5. The anti-blocking control method for the sampling machine according to claim 1, characterized in that, In S4, the system runs a closed-loop learning and optimization engine, periodically using event records in the historical database to incrementally learn or retrain the diagnostic model in S2, and statistically analyzes and optimizes the congestion clearing strategy parameters in S3 to improve congestion clearing efficiency.
6. An intelligent anti-blocking system for a sampling machine, characterized in that, include: The distributed monitoring module is deployed in the key, easily clogged parts of the sampler to collect multi-source operational status data; The intelligent analysis and control module is connected to the distributed monitoring module, receives and analyzes the operating status data, outputs the blockage confidence level, risk level and blockage type judgment, and generates blockage clearing strategy instructions; The multimodal execution unblocking module is connected to the intelligent analysis and control module, receives and executes the unblocking strategy instructions, and performs corresponding physical unblocking actions. The intelligent analysis and control module also includes a data storage and management unit, which stores real-time operating data, historical event records and model parameters, and supports a closed-loop learning and optimization engine to optimize the diagnostic model and congestion clearing strategy.

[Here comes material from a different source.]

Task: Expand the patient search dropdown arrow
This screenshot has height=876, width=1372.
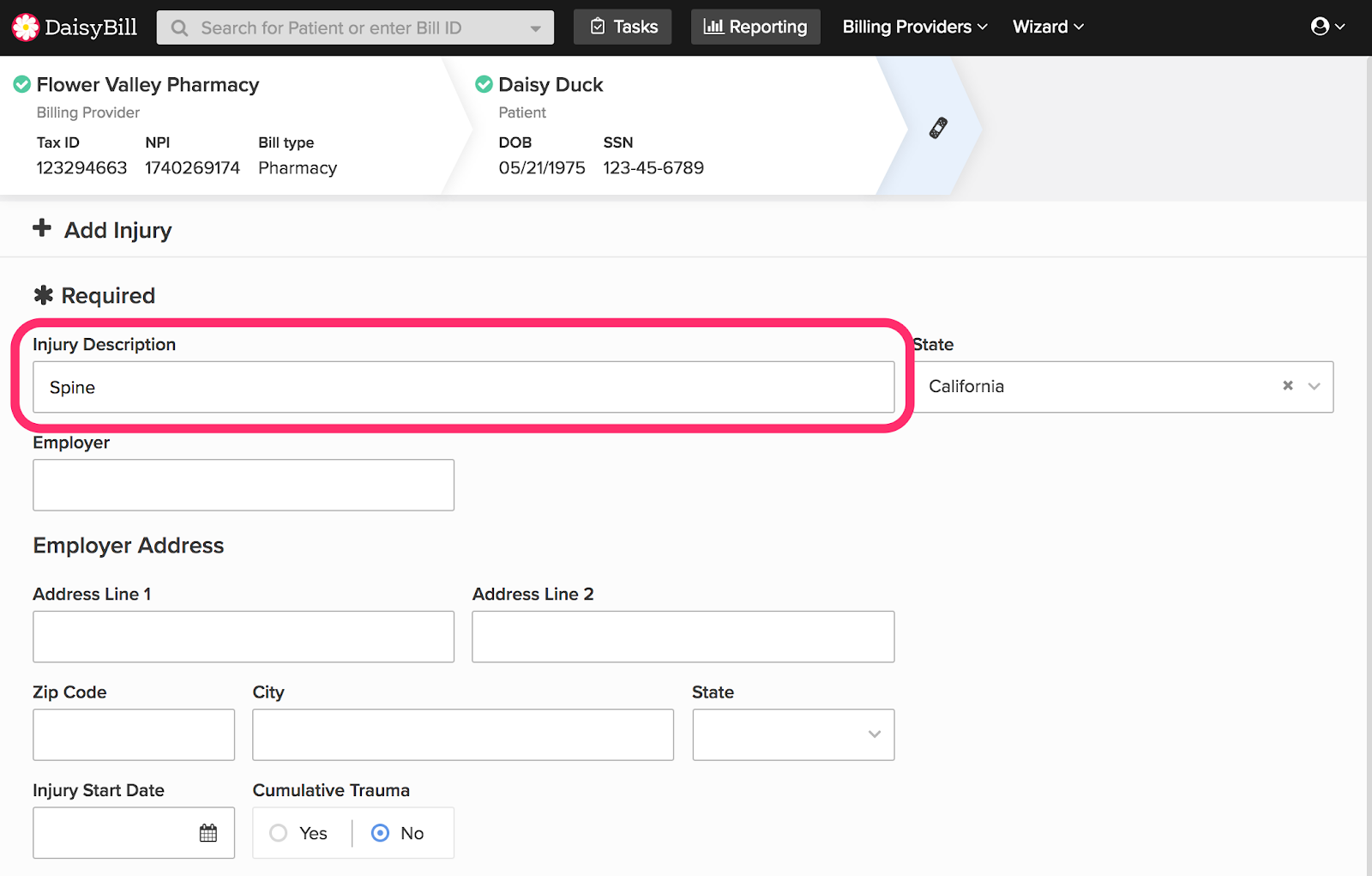Action: [x=535, y=28]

7. The intelligent anti-clogging system for the sampler according to claim 6, characterized in that, The distributed monitoring module includes: a material flow rate monitoring unit, a mechanical load and status monitoring unit, an internal pressure monitoring unit, a visual status monitoring unit, and an environmental condition monitoring unit; each unit is connected to the intelligent analysis and control module via a real-time industrial Ethernet fieldbus.
8. The intelligent anti-clogging system for the sampling machine according to claim 6, characterized in that, The intelligent analysis and control module is deployed in an industrial-grade edge computing controller. Its software architecture includes: a data access and preprocessing unit, which receives and preprocesses data from the distributed monitoring module; The multimodal congestion diagnosis algorithm unit uses a fuzzy neural network hybrid model for real-time diagnosis; The adaptive control strategy generation unit calls the strategy library and generates clearing control commands based on the diagnostic results.

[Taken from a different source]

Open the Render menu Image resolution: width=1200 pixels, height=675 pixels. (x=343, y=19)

9. The intelligent anti-blocking system for the sampler according to claim 6, characterized in that, The multimodal unblocking module includes at least one of the following: a micro-pulse airflow generator array, a high-frequency micro-amplitude aerodynamic oscillator array, a directional low-frequency high-energy aerodynamic impactor, and a micro-mechanical probe mechanism.
10. The intelligent anti-blocking system for the sampling machine according to claim 6, characterized in that, Also includes: The sampling process coordinator communicates and interlocks with the main control system of the sampling machine during the clearing action to coordinate the clearing action and the sampling process. The human-computer interaction and remote operation and maintenance module provides local status display, alarm, and manual operation interface, and supports remote data transmission, configuration and diagnostic functions.